Overview

Combining Robotic-Assisted Therapy and Pharmacotherapy in Post-Stroke Rehabilitation

Status:
Withdrawn
Trial end date:
2017-03-01
Target enrollment:
0
Participant gender:
All
Summary
Stroke is the leading cause of acquired long-term disability in adults in developed countries. Despite aggressive rehabilitation, lasting upper extremity impairment remains in the majority of stroke survivors. It is hypothesized that enhancing neuroplasticity through the combination of drug therapy and physical therapy could enhance outcomes for stroke survivors. The combination of levodopa and intensive physical therapy shows promise in enhancing the functional motor recovery of stroke patients during the sub-acute and chronic period without reported significant side effects. Robotic-aided training is a promising tool that has the potential to deliver high-intensity, task-oriented, reproducible therapy that can decrease the burden on a therapist.
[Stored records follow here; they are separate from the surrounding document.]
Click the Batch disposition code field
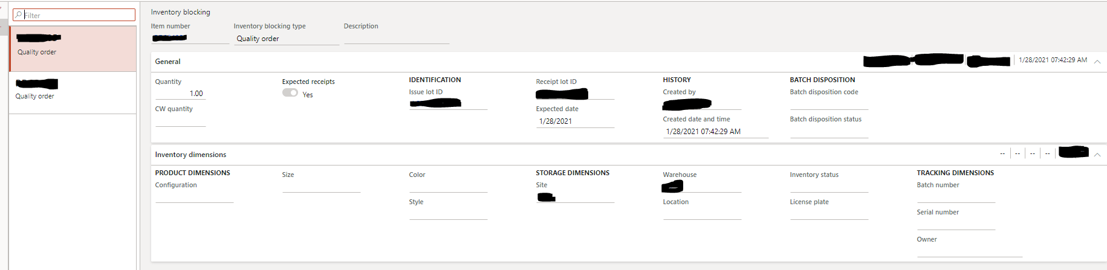Viewport: 1107px width, 270px height. (x=828, y=104)
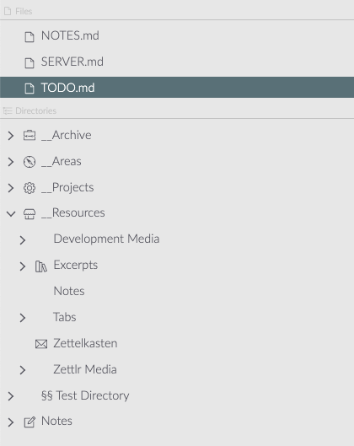
Task: Select the Zettelkasten directory
Action: point(85,343)
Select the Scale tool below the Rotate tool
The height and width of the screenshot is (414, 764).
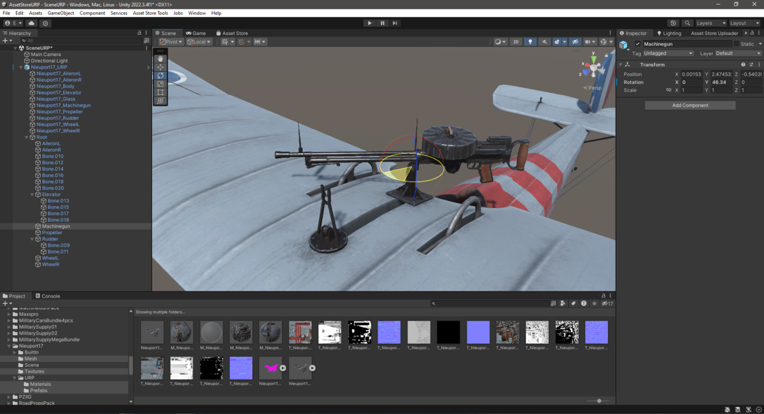coord(160,83)
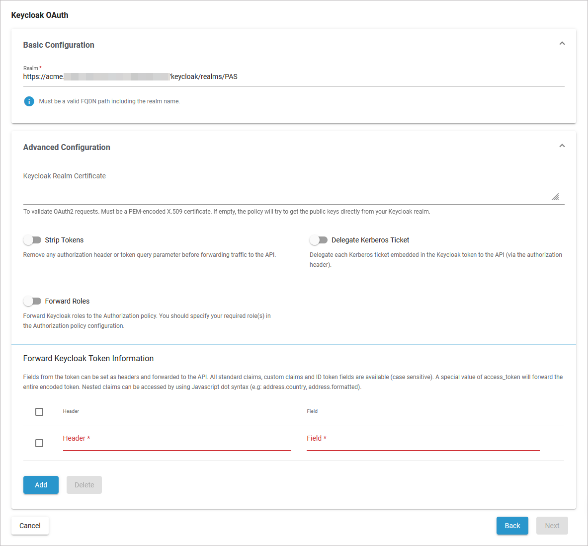
Task: Click the Add button to insert a row
Action: pos(40,484)
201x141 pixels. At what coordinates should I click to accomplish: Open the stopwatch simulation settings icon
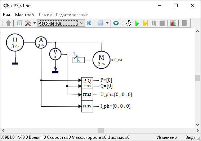coord(129,23)
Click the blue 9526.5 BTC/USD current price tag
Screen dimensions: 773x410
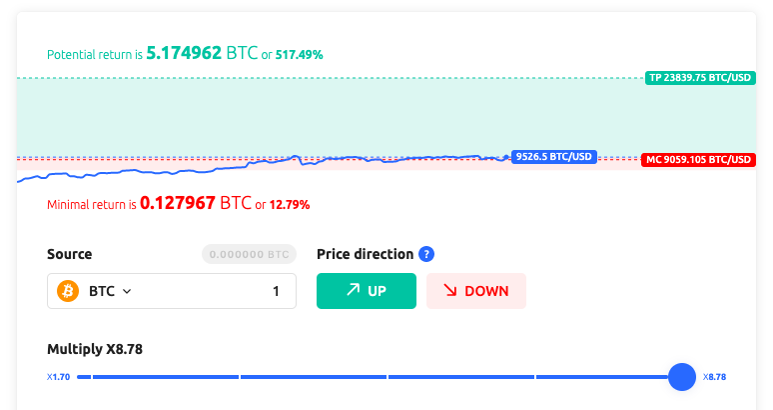[553, 156]
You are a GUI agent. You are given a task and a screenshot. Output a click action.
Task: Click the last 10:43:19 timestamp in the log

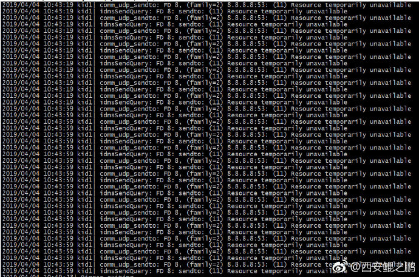click(58, 102)
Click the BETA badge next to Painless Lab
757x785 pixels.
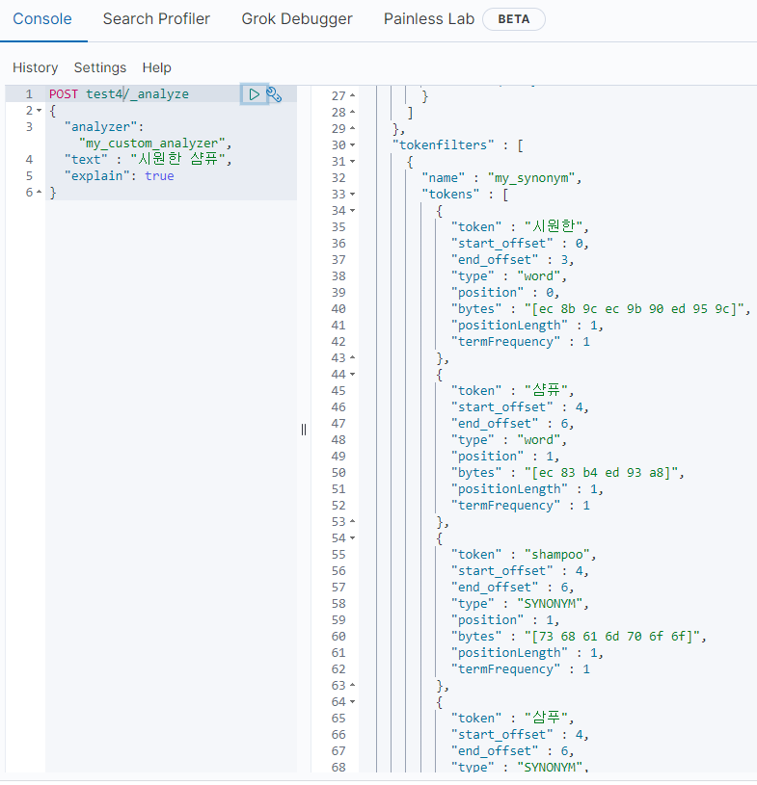(513, 19)

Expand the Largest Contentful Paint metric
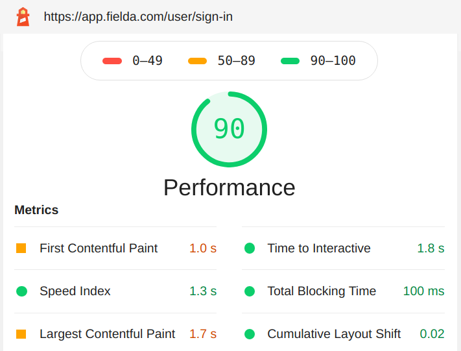tap(115, 334)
Since the evidence behind dopaminergic potentiation of neuroplasticity and stroke recovery is promising, it is the investigators aim to combine dopaminergic drug therapy with highly intensive robotic-assisted therapy to provide superior upper extremity functional recovery over traditional stroke rehabilitation.
Phase:
Phase 4
Accepts Healthy Volunteers?
No
Details
Lead Sponsor:
Ross D. Zafonte, MD
Treatments:
Carbidopa
Levodopa
Criteria
Inclusion Criteria:

- Male and female, community dwelling, age 18-85.

- First episode of stroke.

- Diagnosis of chronic ischemic stroke at least six months before study enrollment
resulting in objective motor upper-extremity impairment as demonstrated during
physical/neurological examination.

- Score of 15-55 out of 66 on the arm motor Fugl-Meyer scale.

- The ability to extend ≥ 10 degrees at metacarpophalangeal and interphalangeal joint of
all digits.

- Signed written informed consent.

Exclusion Criteria:

- Intracranial hemorrhages.

- Pregnancy, planning to become pregnant or breast-feeding.

- History of seizures within the previous six months.

- Previous residual motor deficit in the affected side.

- Treatment with Botox injections in the affected arm in the previous 6 months.

- Cognitive impairment that may interfere with understanding instructions for motor
tasks and assessment tools.

- Other major neurologic disorder (Parkinson's disease).

- Major depression defined by the Patient Health Questionnaire, other major psychiatric
pathology, dementia, agitation (defined as a score of >21 on the Agitated Behavior
Scale) or another uncooperative behavior.

- Inability to operate the Armeo system (which will be assessed during the calibration
process). Subjects must have sufficient range of movement to enable calibration of the
virtual workspace.

- Contraindications for Levodopa/ Carbidopa:

- Hypersensitivity to levodopa, carbidopa or any component of the formulation.

- Use of monoamine oxidase inhibitors (MAOIs) within prior 14 days. Treatment with
tricyclic antidepressants, antipsychotics, sapropterin, selective serotonin
reuptake inhibitors (SSRIs), pimozide, benzodiazepines, amantadine,
methylphenidate, dopamine-agonists or neuroleptic drugs when inclusion or the
month before.

- Narrow-angle glaucoma.

- Suspicious, undiagnosed skin lesions or a history of melanoma.

- Presence of metallic hardware in close contact to the discharging coil (cochlear
implants, aneurism clips, brain implants, internal pulse generator, medication pumps).

- Contemporary participation in another interventional trial focused on the impaired arm
recovery.

- Drug or alcohol abuse in the last 3 years.

- A terminal medical diagnosis with survival < 1 year.

- End-stage or uncompensated hepatic, cardiovascular, cerebrovascular, endocrine, renal,
digestive, hematologic or pulmonary disease. Active ulcer disease.